Task to carry out:
Reproduce, word for word, the stretch of the passage on invertible matrices from "For what value" through "independent or not.".

Reading passage:
------------------------------
If a matrix $A$ is left invertible, the equation $A\mathbf{x}=\mathbf{0}$ has unique solution $\mathbf{x}=\mathbf{0}$ . Indeed, if $B$ is a left inverse of $A$ (i.e. $BA=I$ ), and $\mathbf{x}$ satisfies

A\mathbf{x}=\mathbf{0},

then multiplying this identity by $B$ from the left we get $\mathbf{x}=\mathbf{0}$ , so the solution is unique. Therefore, the echelon form of $A$ has pivots in every column (no free variables). If the matrix $A$ is square ( $n\times n$ ), the echelon form also has pivots in every row ( $n$ pivots, and a row can have no more than 1 pivot), so the matrix is invertible.

If a matrix $A$ is right invertible, and $C$ is its right inverse ( $AC=I$ ), then for $\mathbf{x}=C\mathbf{b}$ , $\mathbf{b}\in\mathbb{F}^{n}$

A\mathbf{x}=AC\mathbf{b}=I\mathbf{b}=\mathbf{b}.

Therefore, for any right side $\mathbf{b}$ the equation $A\mathbf{x}=\mathbf{b}$ has a solution $\mathbf{x}=C\mathbf{b}$ . Thus, echelon form of $A$ has a pivot in every row. If $A$ is square, it also has a pivot in every column, so $A$ is invertible. ∎

Exercises.

2.3.1.

For what value of $b$ the system

\left(\begin{array}[]{ccc}1&2&2\\ 2&4&6\\ 1&2&3\end{array}\right)\mathbf{x}=\left(\begin{array}[]{c}1\\ 4\\ b\end{array}\right)

has a solution. Find the general solution of the system for this value of $b$ .

2.3.2.

Determine, if the vectors

\left(\begin{array}[]{c}1\\ 1\\ 0\\ 0\end{array}\right),\qquad\left(\begin{array}[]{c}1\\ 0\\ 1\\ 0\end{array}\right),\qquad\left(\begin{array}[]{c}0\\ 0\\ 1\\ 1\end{array}\right),\qquad\left(\begin{array}[]{c}0\\ 1\\ 0\\ 1\end{array}\right)

are linearly independent or not.

Do these four vectors span $\mathbb{R}^{4}$ ? (In other words, is it a generating system?) What about $\mathbb{C}^{4}$ ?

2.3.3.

Determine, which of the following systems of vectors are bases in $\mathbb{R}^{3}$ :

a)

$(1,2,-1)^{T}$ , $(1,0,2)^{T}$ , $(2,1,1)^{T}$ ;
b)

$(-1,3,2)^{T}$ , $(-3,1,3)^{T}$ , $(2,10,2)^{T}$ ;
c)

$(67,13,-47)^{T}$ , $(\pi,-7.84,0)^{T}$ , $(3,0,0)^{T}$ .

Which of the systems are bases in $\mathbb{C}^{3}$ ?

2.3.4.

Do the polynomials $x^{3}+2x$ , $x^{2}+x+1$ , $x^{3}+5$ generate (span) $\mathbb{P}_{3}$ ? Justify your answer.

2.3.5.

Can 5 vectors in $\mathbb{F}^{4}$ be linearly independent? Justify your answer.

2.3.6.

Prove or disprove: If the columns of a square ( $n\times n$ ) matrix $A$ are linearly independent, so are the columns of $A^{2}=AA$ .
------------------------------
Records shown:
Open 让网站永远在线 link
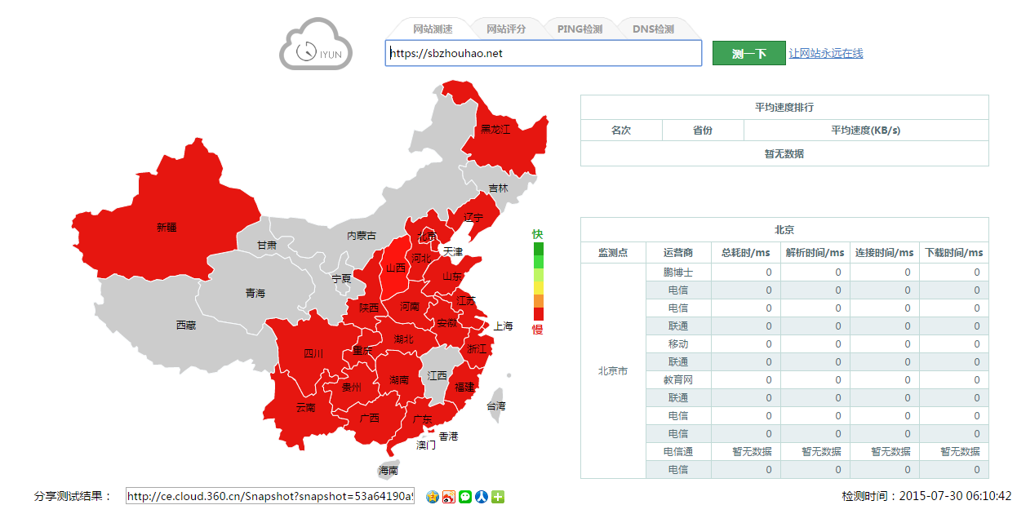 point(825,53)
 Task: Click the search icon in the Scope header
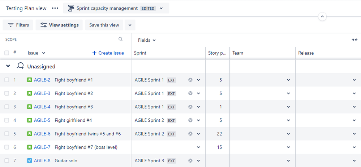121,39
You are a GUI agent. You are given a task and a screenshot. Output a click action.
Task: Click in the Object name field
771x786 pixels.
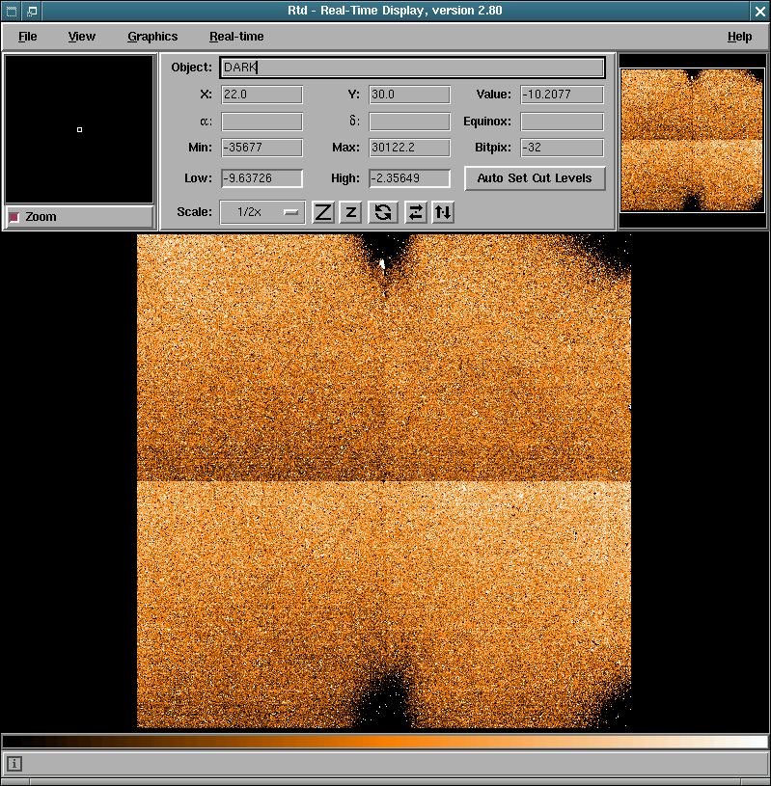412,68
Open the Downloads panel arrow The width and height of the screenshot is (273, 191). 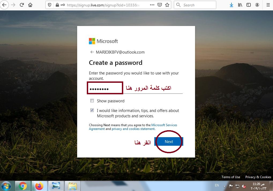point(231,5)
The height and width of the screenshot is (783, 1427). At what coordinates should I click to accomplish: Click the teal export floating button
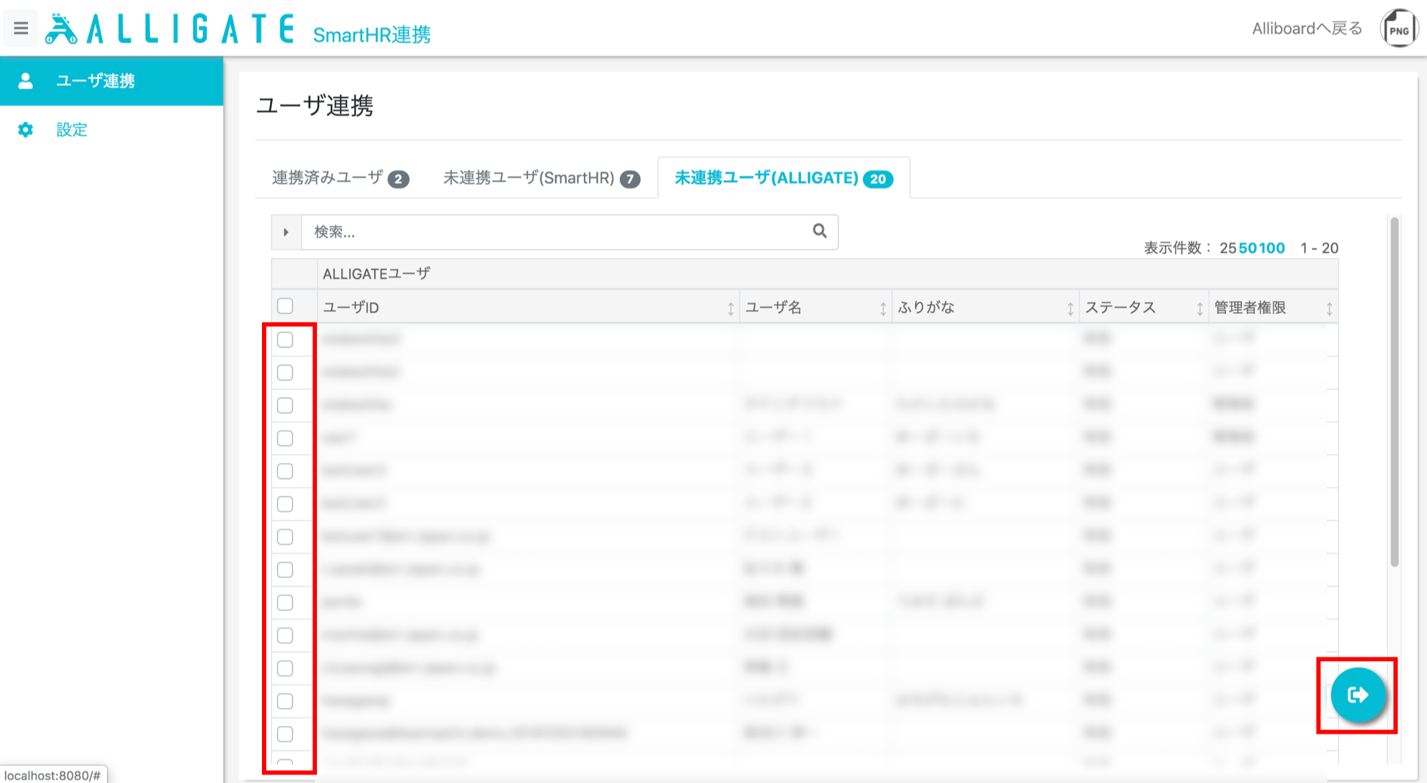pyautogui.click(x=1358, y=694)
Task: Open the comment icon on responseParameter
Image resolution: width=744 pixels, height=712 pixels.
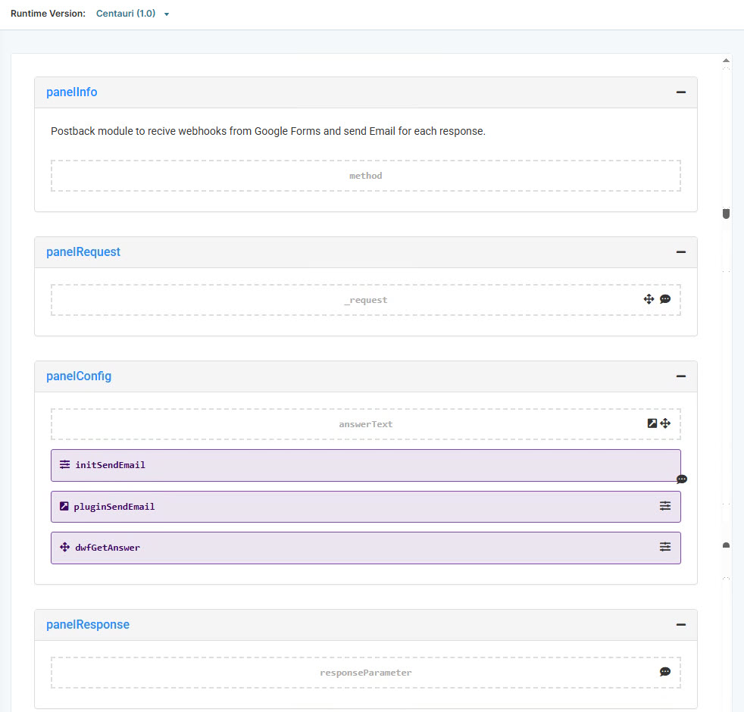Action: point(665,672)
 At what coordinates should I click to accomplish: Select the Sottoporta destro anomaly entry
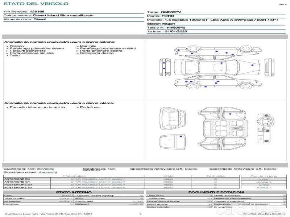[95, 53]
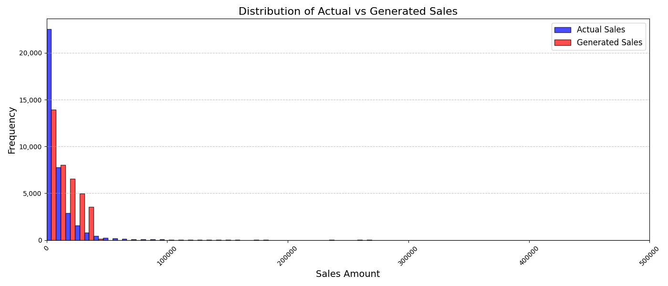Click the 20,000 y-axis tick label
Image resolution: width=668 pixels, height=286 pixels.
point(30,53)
------------------------------
Finished task:
For what value of $b$ the system

\left(\begin{array}[]{ccc}1&2&2\\ 2&4&6\\ 1&2&3\end{array}\right)\mathbf{x}=\left(\begin{array}[]{c}1\\ 4\\ b\end{array}\right)

has a solution. Find the general solution of the system for this value of $b$ .

2.3.2.

Determine, if the vectors

\left(\begin{array}[]{c}1\\ 1\\ 0\\ 0\end{array}\right),\qquad\left(\begin{array}[]{c}1\\ 0\\ 1\\ 0\end{array}\right),\qquad\left(\begin{array}[]{c}0\\ 0\\ 1\\ 1\end{array}\right),\qquad\left(\begin{array}[]{c}0\\ 1\\ 0\\ 1\end{array}\right)

are linearly independent or not.